Li Yinhe, una famosa sociologa e sessuologa cinese, ha scritto che «in Cina, il femminismo è sempre stato demonizzato», aggiungendo che molte donne cinesi, perfino se scrittrici o artiste, anche una volta giunte all’estero, tendono a sottolineare il proprio status di «brava moglie» e «madre», sempre «al proprio posto».

La cultura cinese ha forti tradizioni e radici contadine, e ha quasi sempre privilegiato, nel corso dei secoli, l’uomo alla donna. E in Cina, pur tenendo conto dei cambiamenti epocali – dal 2011 la maggioranza della popolazione è urbana – certe radici sembrano rimanere ben salde nella loro profondità culturale. Per le donne, dunque, è cambiato poco, nonostante la presa di posizione perfino di Mao Zedong, che negli anni Cinquanta le definì «l’altra metà del cielo».
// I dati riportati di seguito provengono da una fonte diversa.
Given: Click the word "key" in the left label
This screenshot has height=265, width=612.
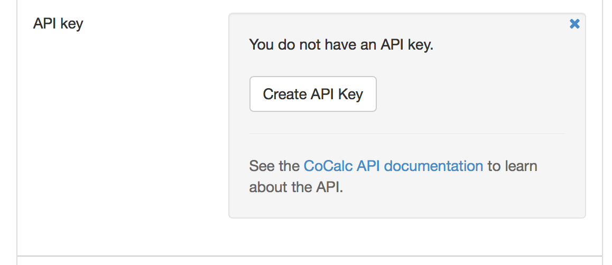Looking at the screenshot, I should [x=71, y=24].
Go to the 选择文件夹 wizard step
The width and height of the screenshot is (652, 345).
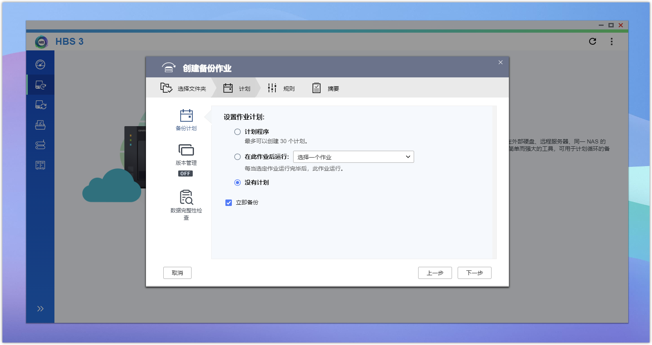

Se, in più, questa femminilità contro cui alla fin fine non si può niente, si associa ad attività di natura politica, il guaio è dietro l’angolo. Così cinque ragazze, l’8 marzo scorso, sono state arrestate perché hanno volantinato in favore della parità sessuale. Sono state fermate e imprigionate. E ieri incriminate.

Secondo il loro avvocato rischiano tre anni di carcere, per «disturbo della quiete sociale». Ennesima «stretta» operata da un Partito sempre più sotto il giogo del suo numero uno.

Ma Xi Jinping al momento non è, al contrario, ad esempio, di Putin, un nemico dell’Occidente. E può quindi operare in tutta tranquillità in favore del vero e proprio incubo del Partito, il «wei wen»: il «mantenimento della stabilità».